### Exercise requirements
Please rescale these lines, starting with the line that contains "Viewport: 942px width, 689px" and going on through the line that contains "point(129,664)", and write them all out again, requests included. Multiply only the coordinates in the answers by 1.85 and round each to a whole number, with halves rounded up.

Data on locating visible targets
——
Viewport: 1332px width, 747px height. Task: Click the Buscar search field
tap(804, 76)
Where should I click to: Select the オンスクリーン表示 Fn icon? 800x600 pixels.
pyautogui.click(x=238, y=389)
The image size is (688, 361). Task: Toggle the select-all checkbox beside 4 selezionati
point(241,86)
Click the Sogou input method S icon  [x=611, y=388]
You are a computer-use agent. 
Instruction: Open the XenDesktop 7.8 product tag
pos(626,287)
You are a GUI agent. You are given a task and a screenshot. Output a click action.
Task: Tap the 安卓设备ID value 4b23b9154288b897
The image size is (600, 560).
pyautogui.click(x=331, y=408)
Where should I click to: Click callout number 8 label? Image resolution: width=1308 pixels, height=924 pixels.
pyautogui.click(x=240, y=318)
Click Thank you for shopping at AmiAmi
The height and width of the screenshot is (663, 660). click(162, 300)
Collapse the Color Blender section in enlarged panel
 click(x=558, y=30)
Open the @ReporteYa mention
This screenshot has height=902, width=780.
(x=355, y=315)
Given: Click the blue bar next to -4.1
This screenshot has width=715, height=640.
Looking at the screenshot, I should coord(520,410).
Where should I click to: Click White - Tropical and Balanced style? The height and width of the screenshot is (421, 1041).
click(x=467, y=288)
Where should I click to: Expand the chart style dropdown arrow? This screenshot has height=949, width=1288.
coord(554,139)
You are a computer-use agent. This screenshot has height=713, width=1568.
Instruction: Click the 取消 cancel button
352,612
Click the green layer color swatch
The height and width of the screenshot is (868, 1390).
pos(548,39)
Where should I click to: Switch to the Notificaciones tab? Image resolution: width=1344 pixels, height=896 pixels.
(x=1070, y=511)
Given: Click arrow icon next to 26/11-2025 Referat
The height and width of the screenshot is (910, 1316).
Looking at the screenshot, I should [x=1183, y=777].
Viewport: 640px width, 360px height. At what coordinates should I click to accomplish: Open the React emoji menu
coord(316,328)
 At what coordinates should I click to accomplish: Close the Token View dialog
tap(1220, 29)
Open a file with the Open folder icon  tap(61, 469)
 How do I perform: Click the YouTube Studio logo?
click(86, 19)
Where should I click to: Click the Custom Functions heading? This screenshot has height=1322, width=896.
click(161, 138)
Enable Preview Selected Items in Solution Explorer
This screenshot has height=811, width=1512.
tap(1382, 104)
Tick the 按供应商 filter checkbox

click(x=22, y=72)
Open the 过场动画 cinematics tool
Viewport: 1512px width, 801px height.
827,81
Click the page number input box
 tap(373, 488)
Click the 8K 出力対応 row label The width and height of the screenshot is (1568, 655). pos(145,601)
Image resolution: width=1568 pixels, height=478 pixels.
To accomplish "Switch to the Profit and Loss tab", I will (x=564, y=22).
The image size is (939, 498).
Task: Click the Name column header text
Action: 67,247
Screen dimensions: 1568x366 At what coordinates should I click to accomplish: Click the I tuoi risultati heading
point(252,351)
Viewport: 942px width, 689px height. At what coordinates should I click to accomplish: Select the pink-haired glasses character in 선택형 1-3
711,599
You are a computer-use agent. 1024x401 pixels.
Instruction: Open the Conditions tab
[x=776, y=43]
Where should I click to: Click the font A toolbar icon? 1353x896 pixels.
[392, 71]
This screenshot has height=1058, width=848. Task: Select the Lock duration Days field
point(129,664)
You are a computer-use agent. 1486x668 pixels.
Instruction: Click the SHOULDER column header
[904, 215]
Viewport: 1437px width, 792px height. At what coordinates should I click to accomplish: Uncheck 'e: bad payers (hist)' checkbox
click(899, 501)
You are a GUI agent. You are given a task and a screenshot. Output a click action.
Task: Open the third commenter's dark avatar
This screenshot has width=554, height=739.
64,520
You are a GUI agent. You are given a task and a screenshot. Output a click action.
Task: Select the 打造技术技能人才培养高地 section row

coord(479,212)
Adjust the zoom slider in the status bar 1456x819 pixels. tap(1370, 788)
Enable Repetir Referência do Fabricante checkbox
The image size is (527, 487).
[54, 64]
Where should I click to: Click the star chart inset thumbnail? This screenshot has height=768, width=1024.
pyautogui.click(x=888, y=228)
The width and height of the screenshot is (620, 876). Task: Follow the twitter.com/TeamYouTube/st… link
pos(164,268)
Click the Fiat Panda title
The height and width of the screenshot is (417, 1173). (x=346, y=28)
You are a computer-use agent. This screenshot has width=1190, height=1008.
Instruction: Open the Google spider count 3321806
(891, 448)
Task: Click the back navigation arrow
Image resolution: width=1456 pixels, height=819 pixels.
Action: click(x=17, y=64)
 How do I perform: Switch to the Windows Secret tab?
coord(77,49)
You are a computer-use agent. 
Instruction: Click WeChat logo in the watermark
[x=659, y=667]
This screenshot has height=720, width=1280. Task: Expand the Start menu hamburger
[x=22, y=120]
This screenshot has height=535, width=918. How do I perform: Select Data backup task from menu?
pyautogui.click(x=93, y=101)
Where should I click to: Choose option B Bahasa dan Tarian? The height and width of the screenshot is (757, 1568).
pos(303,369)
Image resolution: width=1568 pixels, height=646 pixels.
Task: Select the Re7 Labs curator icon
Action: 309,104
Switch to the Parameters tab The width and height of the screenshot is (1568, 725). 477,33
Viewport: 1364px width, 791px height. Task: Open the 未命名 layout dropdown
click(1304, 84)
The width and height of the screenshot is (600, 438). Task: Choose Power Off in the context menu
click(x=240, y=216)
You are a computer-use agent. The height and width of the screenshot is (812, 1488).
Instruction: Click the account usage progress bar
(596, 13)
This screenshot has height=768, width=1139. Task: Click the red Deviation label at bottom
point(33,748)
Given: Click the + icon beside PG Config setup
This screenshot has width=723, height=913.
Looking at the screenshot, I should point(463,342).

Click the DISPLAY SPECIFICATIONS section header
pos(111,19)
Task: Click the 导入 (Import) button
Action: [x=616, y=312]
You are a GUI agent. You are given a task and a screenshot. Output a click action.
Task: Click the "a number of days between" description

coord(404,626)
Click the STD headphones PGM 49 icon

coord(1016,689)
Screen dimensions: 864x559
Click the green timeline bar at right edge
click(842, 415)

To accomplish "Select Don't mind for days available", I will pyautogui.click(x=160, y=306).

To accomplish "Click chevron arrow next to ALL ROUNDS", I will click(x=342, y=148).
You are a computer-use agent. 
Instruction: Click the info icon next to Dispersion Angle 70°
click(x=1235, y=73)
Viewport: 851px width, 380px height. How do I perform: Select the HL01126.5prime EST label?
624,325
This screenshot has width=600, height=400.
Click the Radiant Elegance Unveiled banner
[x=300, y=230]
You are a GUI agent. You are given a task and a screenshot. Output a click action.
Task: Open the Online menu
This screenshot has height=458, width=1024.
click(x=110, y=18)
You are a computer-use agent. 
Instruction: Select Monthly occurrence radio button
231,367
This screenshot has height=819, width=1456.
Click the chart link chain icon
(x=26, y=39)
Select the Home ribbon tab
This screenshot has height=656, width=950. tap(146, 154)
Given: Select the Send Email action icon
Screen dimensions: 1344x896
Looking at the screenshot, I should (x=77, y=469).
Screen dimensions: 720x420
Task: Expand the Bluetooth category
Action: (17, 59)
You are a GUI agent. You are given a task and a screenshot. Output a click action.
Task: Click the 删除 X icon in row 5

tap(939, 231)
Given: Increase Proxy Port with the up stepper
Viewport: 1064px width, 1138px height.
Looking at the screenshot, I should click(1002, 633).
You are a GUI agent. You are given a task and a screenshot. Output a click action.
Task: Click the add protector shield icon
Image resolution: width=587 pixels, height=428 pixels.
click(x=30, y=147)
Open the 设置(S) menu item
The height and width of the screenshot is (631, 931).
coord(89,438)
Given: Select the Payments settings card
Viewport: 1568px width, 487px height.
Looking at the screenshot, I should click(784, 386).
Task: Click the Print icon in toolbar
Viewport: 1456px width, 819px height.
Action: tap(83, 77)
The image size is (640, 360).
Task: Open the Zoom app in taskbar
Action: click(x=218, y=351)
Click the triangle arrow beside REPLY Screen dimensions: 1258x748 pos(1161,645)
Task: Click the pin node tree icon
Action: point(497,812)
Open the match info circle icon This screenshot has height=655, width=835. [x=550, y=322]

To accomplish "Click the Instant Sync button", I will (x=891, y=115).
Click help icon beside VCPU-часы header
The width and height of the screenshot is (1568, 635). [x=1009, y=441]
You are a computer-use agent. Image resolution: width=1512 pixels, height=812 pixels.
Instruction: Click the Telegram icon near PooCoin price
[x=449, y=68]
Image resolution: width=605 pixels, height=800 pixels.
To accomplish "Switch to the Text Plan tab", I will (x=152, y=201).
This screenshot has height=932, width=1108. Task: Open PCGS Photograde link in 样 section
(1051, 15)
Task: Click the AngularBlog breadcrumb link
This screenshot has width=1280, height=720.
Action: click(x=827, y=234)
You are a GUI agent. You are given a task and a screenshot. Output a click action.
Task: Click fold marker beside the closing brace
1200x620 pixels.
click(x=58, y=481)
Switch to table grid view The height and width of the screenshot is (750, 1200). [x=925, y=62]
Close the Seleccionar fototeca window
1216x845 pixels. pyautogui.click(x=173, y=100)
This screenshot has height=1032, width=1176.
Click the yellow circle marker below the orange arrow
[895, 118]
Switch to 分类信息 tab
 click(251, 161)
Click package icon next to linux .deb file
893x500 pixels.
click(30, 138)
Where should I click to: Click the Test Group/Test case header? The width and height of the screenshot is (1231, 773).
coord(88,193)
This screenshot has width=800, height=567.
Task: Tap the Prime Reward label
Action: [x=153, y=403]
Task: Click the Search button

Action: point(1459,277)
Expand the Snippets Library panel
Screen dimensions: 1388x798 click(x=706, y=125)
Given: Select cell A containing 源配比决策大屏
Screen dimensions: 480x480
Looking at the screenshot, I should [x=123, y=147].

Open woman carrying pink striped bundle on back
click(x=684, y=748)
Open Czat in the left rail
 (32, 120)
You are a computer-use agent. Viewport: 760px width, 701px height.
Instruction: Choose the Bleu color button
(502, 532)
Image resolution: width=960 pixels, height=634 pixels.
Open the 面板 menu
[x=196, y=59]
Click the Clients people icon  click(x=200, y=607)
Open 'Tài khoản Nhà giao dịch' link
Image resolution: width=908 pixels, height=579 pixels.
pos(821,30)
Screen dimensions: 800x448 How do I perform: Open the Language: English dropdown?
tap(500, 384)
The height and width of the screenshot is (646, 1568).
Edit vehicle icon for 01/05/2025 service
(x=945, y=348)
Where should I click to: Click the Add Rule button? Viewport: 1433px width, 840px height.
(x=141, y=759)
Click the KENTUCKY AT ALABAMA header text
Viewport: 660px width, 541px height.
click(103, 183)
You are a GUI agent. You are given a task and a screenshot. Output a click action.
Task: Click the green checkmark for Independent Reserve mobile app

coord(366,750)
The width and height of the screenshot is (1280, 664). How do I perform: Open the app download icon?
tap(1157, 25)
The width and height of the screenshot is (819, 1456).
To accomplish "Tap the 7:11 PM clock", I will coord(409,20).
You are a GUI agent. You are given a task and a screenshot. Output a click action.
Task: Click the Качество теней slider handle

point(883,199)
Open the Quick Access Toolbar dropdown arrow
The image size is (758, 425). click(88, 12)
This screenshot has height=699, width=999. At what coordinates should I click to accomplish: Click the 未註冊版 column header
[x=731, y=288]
——
### Problem solution
Viewport: 942px width, 689px height. At what coordinates should I click to accomplish: Select the pink-haired glasses character in 선택형 1-3
1315,1108
You are a computer-use agent. 1024x401 pixels.
Instruction: Open the Conditions tab
[x=1436, y=80]
Where should I click to: Click the font A toolbar icon? 1353x896 pixels.
[725, 131]
This screenshot has height=1058, width=848. Task: Select the Lock duration Days field
point(239,1228)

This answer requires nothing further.